Clinton, in an interview conducted last month with The Atlantic magazine and released just as the talks ended, said disputes over human rights would not stop U.S. engagement with China.
“We don’t walk away from dealing with China because we think they have a deplorable human rights record,” Clinton said, according to a transcript released by the State Department.
China, she told the magazine, was anxious about the uprisings jolting the Middle East and North Africa.
“They’re worried, and they are trying to stop history, which is a fool’s errand. They cannot do it. But they’re going to hold it off as long as possible.”
Both sides repeated their stances on North Korea, where China has resisted U.S. pressure to act more forcefully to persuade Pyongyang to back down from confrontation and resume nuclear disarmament talks.
The two sides agreed to boost coordination on Afghanistan and discussed upheavals in the Arab world.
They reiterated their positions on Iran but made no new announcements. China has reluctantly backed U.N. sanctions aimed at curbing Tehran’s nuclear ambitions, but U.S. officials say that some Chinese entities are not complying with them and have urged Beijing to tighten up.
Even so, a senior Chinese finance official said the talks were a “win-win” for both countries. China claimed Washington gave ground by easing restrictions on high-tech exports though U.S. officials said only they would weigh Beijing’s concerns.
On the key issue of exchange rates, Geithner said China needed to allow a faster rise in the value of the yuan, a comment brushed back by China’s Vice Finance Minister Zhu Guangyao, who said Beijing will move at its own speed.
The yuan has appreciated 5.14 percent since being loosened from a two-year peg to the dollar last June, well below what many U.S. lawmakers believe is needed to allow for a level playing field for U.S. producers in global markets.

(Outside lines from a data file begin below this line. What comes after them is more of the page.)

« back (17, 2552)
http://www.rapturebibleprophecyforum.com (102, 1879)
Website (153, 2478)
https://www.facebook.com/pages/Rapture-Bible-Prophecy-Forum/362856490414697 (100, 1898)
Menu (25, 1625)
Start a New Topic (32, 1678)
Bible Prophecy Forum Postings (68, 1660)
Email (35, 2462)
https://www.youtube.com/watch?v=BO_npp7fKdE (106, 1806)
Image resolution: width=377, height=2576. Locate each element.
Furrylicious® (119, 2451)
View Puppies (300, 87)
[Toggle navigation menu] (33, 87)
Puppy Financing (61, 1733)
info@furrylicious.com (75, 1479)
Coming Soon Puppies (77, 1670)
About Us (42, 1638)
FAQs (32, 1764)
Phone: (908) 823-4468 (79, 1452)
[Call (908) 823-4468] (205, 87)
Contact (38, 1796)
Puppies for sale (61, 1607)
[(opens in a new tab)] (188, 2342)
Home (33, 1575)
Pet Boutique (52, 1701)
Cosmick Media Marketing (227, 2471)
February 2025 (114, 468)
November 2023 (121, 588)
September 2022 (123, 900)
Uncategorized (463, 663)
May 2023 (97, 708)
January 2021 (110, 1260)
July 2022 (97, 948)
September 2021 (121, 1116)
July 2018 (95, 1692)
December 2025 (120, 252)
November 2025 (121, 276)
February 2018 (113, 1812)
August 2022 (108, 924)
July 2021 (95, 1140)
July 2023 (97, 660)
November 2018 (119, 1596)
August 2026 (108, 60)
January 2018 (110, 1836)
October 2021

China on Tuesday reported a hefty trade surplus and record exports in April, ammunition for its overseas critics.
Surprisingly, according to a U.S. official, China -- the United States’ biggest creditor -- raised no concerns about U.S. budget deficits, which could top out at $1.4 trillion this year.
In a potentially big step forward for U.S. firms seeking more access to China’s financial services market, China agreed to let U.S. and other foreign banks sell mutual funds in China and provide custodial services.
However, some U.S. commentators said China’s past behavior suggested U.S. companies might see little benefit.
“They let you in the market under conditions where you cannot be a real competitor,” Derek Scissors of the conservative Heritage Foundation said. “That’s what they’ve done every single time, so that’s what I expect will happen with mutual funds.”
U.S. officials indicated Beijing would also consider letting foreign insurance companies sell auto insurance for the first time in China, which is becoming the world’s largest car market.
China also said it would take steps to try to ensure the software that government agencies used was not pirated.
Perhaps of most significance was a fresh pledge China made on government purchasing policies that U.S. and European firms had complained locked them out of a big market.
As part of efforts to spur innovation, Beijing had sought to ensure government purchases came from firms using Chinese-owned technology.
However, in January, China pledged that government purchases would be delinked from its “indigenous innovation” policies.
It stated explicitly that the pledge extended to purchases by local governments -- not only the central government -- answering a big concern of U.S. businesses.